Anti-racism campaign launched on public transport
Racist crimes continue to rise according to latest data from State’s tracking system
Sammy Akorede from Luas and Elaine Doyle from Local Link Wexford launch the largest national transport anti-racism campaign, aimed at “a message of zero tolerance” of racism. Photograph: Gareth Chaney/Collins
Public transport bodies across Ireland have commenced an anti-racism campaign in an attempt to stamp out rising incidences of prejudice on buses, trains, trams and taxis.
More than 1,000 posters will be displayed on public transport networks across the State over the coming fortnight encouraging customers to report racist abuse or violence.
The campaign, which is run by the Immigrant Council of Ireland, Transport for Ireland and Dublin City Council, seeks to promote “a message of zero tolerance” towards racism in Ireland.
One in six Dublin Bus employees comes from a migrant background with 70 different countries represented within the company’s staff. Bus Éireann’s 2,536 employees come from 33 different backgrounds, while Iarnród Éireann, which employs 3,832 people, has 23 different backgrounds among its staff. Luas operator Transdev says its 264 employees represent 30 different nationalities.
Anne Graham, chief executive of Transport for Ireland, warned against complacency towards racism and called on public transport users to call out any incidences of prejudice and intolerance.
“Ireland has become more diverse and more mature in recent years, and the staff who deliver our public transport services certainly reflect these positive changes. However, that doesn’t mean we can be complacent, and prejudice and intolerance – whoever the target may be – need to be tackled head-on.”
Rasa Mikalauskiene, who is originally from Lithuania and is a bus driver with Bus Éireann, says it’s important to run campaigns that highlight racism within the industry. Ms Mikalauskiene, who drives a bus on the west Cork route to Skibbereen and Bantry, says she experienced racism in previous workplaces before moving to Bus Éireann but that now she feels “comfortable” and “respected”.
“I’ve been doing this route for 10 years and my customers know me and I know everyone’s names and even their surnames. I don’t feel foreign, I feel normal.”
Recorded incidents of racism in Ireland have continued to rise in recent years with 245 reports of racist crimes made through the State’s tracking system, the European Network Against Racism (Enar), between July-December 2016, up from 190 reports in the first six months of 2016.
However, research has found that most refugees and migrants choose not to report racist crimes to gardaí and keep their heads down for fear of being considered troublemakers.
The State’s failure to introduce hate crime legislation also discourages people from reporting crimes to the Garda Pulse system, according to experts in hate crime who earlier this year called for the introduction of legislation “as a matter of urgency”.
However, Irish Rail revenue officer Happymore Karigomba, who moved to Ireland from Zimbabwe in 2000 and has worked with the company for 16 years, says incidences of racism are falling.

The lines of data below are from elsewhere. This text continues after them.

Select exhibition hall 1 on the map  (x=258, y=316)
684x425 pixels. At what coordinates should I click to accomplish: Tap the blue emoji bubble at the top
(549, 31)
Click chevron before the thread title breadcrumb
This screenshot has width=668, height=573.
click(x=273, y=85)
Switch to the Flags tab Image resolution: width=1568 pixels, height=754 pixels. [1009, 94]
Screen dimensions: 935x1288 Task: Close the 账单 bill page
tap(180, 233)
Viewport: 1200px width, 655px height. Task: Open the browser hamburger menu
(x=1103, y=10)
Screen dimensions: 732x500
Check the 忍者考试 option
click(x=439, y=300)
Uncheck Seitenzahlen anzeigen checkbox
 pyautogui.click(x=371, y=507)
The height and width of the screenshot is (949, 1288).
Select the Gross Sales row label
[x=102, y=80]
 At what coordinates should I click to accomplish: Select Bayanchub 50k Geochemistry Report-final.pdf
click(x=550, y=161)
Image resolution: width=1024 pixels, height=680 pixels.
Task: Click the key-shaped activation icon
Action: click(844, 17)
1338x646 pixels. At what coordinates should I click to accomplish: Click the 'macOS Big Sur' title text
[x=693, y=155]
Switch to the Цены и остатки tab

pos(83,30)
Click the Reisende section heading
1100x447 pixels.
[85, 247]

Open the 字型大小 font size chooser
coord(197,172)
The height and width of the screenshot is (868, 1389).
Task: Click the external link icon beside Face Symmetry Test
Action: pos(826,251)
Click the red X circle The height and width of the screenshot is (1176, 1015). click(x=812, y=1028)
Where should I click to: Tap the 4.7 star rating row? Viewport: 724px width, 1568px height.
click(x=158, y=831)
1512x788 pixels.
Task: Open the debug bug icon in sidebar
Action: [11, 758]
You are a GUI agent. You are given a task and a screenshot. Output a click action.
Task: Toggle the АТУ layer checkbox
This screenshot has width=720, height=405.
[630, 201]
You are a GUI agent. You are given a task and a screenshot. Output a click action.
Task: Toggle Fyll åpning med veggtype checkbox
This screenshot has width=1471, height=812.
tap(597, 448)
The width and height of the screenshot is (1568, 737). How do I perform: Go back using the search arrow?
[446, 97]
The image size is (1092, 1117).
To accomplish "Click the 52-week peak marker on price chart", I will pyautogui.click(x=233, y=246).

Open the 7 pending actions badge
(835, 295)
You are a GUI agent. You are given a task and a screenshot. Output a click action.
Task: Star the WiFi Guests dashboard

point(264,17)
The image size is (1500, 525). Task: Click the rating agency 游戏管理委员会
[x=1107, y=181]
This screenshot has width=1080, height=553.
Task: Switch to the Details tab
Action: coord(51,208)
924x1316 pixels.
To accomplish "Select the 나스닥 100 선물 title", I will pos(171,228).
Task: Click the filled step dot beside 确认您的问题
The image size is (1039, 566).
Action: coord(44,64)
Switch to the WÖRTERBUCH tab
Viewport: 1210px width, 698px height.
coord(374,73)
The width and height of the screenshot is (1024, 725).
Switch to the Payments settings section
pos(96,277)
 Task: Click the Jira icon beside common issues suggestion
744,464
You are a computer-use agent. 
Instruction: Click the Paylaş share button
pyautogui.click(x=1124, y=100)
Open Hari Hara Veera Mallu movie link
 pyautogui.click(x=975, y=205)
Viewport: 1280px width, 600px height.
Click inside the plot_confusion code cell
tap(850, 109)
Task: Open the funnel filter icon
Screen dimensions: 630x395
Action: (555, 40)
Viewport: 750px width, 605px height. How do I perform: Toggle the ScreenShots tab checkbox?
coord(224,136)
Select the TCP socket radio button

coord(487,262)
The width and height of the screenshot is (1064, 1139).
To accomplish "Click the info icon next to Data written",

In the past, Mr Karigomba was often the victim of racist remarks when fining customers without a valid ticket but says people today have a greater understanding of the State’s increasingly diverse population.
“The general outlook I have now is that our society has become more multicultural and instances of this nature are on the decline,” Mr Karigomba said. “In the past I sometimes experienced racism from older generations and younger people who were just trying to avoid their fares. But these anti-racism campaigns do work. We’re seeing the change.”